Provided entries ->
---
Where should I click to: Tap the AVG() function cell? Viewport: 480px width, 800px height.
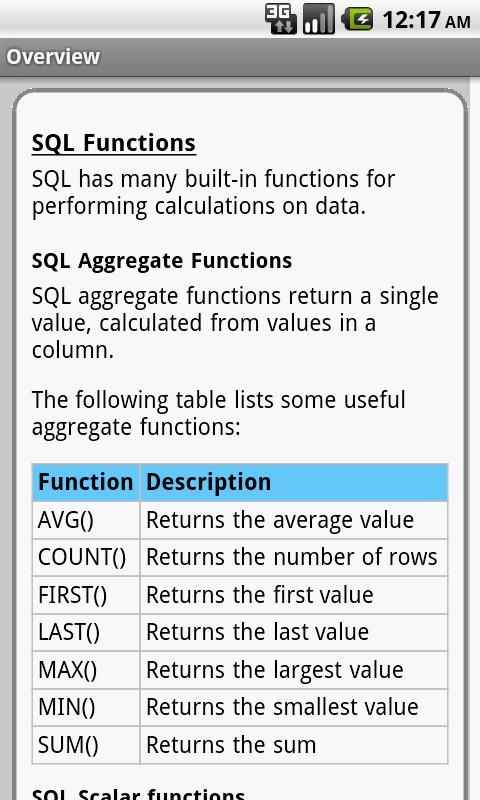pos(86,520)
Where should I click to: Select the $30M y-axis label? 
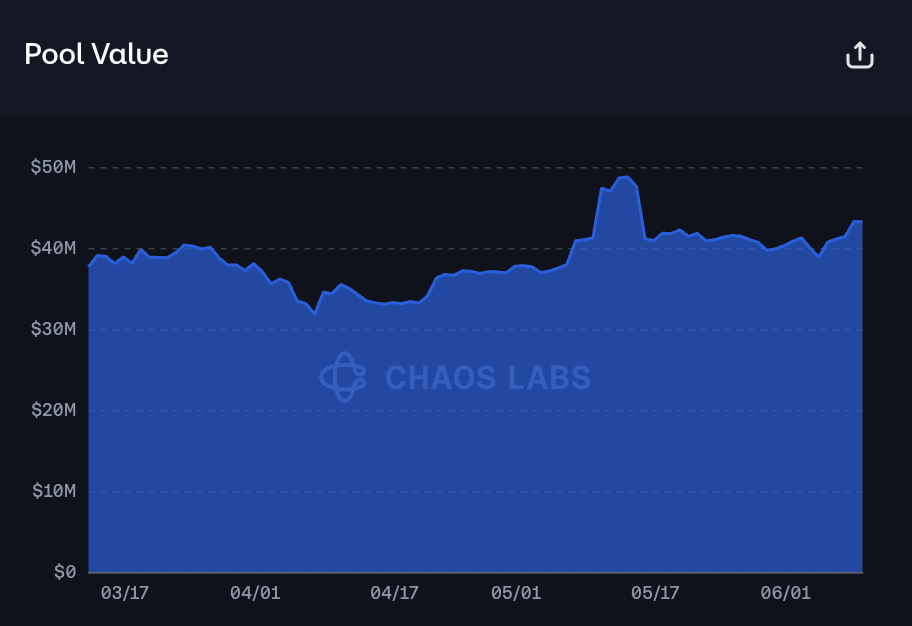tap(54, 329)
---
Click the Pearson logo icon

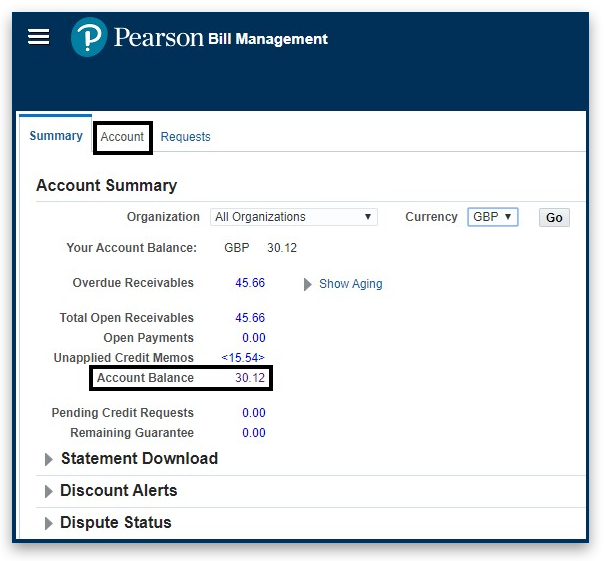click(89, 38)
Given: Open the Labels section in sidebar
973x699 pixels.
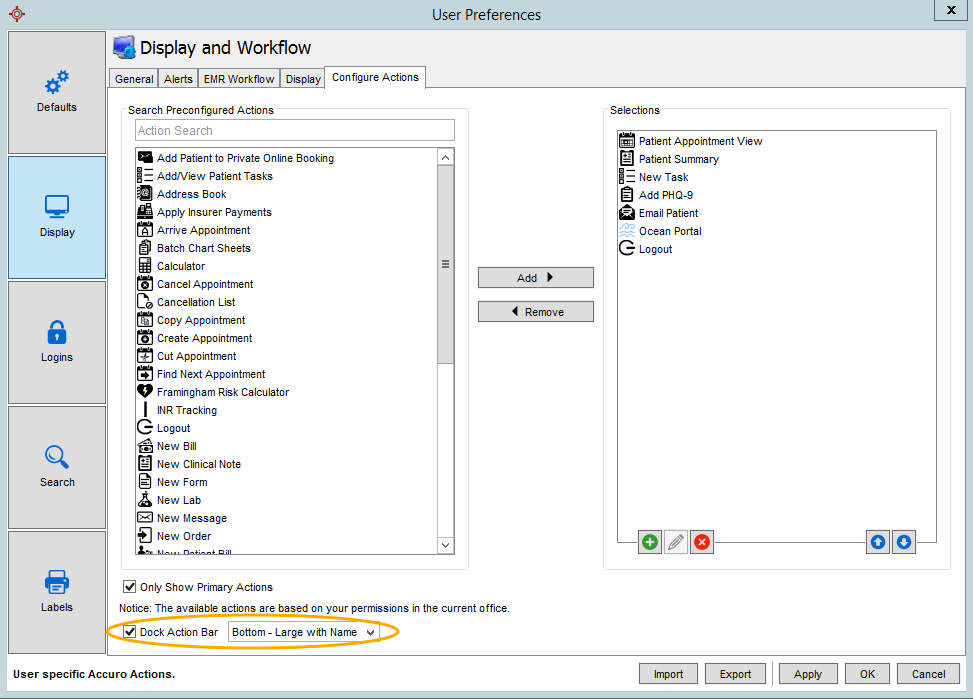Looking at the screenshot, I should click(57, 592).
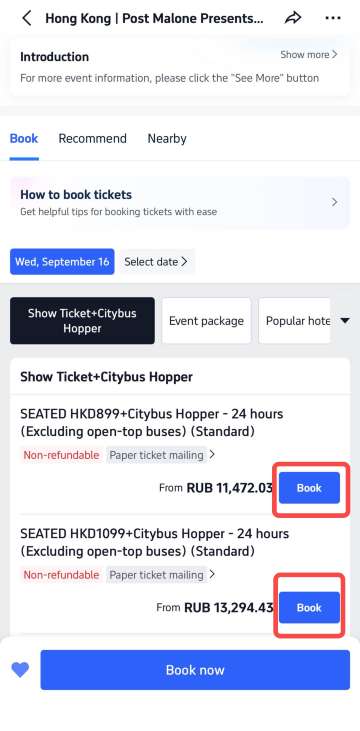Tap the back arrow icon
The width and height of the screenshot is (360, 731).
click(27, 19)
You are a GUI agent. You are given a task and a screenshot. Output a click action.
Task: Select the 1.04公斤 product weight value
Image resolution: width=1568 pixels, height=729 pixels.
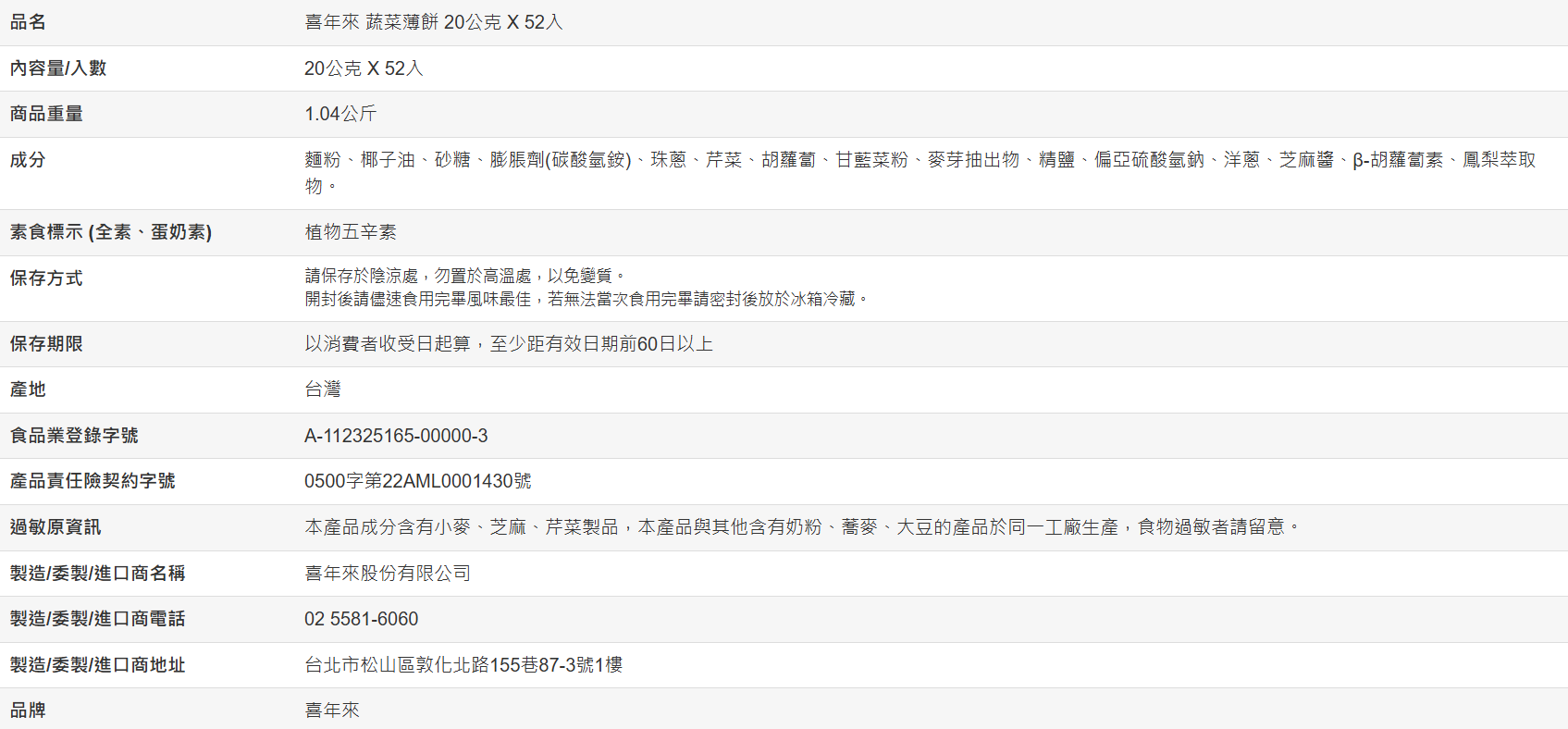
---
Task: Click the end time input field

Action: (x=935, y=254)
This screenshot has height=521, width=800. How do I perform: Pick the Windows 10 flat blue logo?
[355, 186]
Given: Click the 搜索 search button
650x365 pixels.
---
Exercise aim -> Looking at the entries above, can you reproduce exactly the lines from the one that holds "Given: Click the 搜索 search button" through the one that holds "650x365 pixels.", and only those?

Answer to the problem ->
Given: Click the 搜索 search button
650x365 pixels.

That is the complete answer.